Open LordMike opened 7 years ago

LordMike commented 7 years ago

Hey,

I was downloading a file mbtiles files for a map, and noticed that the files were uncompressed. I checked with gzip, and was able to get a compression ratio of 0.56 for f.ex. Chile and 0.68 for Canada:

455M chile.mbtiles
255M chile.mbtiles.gz  <-- 200 MB saved
5.2G canada.mbtiles
3.6G canada.mbtiles.gz <-- 1.6 GB saved

Given that the files are static and rarely updated, wouldn't it be prudent to have them compressed?

By compressing them statically, and then setting the Content-Transfer-Encoding header, the end result for clients should be identical to what it is now (as browsers will decode them before saving ..). That, or just serve up the .gz files so clients will know they're GZipped.

daliborjanak commented 7 years ago

Thanks for the idea. We will look at that.

MartinMikita commented 7 years ago

We have packed the planet file and it has 34 GB (out of 47 GB) with default gzip option.

klokan commented 7 years ago

Inside of .mbtiles the .pbf files are gzipped - we did not expect such a huge saving with additional compression - but based on your numbers it would make sense to turn it on indeed.

The problems are:

Static gzip with nginx: https://www.nginx.com/resources/admin-guide/compression-and-decompression/#send

Static gzip with s3: It is possible to set up the gzip headers permanently on the cloud storage (our S3 equivalent) by uploading gzipped version of file and setting Content-Encoding: gzip header.

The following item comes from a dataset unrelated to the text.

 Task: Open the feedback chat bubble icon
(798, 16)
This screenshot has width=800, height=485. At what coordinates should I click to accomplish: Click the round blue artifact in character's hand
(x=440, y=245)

Clients not able not gunzip would fail, but there is not many such clients anymore. In desktop web browsers this would run fine.

We have to verify how to correctly download gzipped files on the command line - ideally with continue option:

The wget -c would probably not run. Only if people download gzipped version - and decompress after the download is finished (and they need extra disk space for this on their side).

Curl has: curl --compressed "http://example.com" as in http://stackoverflow.com/questions/8364640/how-to-properly-handle-a-gzipped-page-when-using-curl - but not sure if this is compatible with resume (-C continue) mode.

The behavior on command line must be verified first.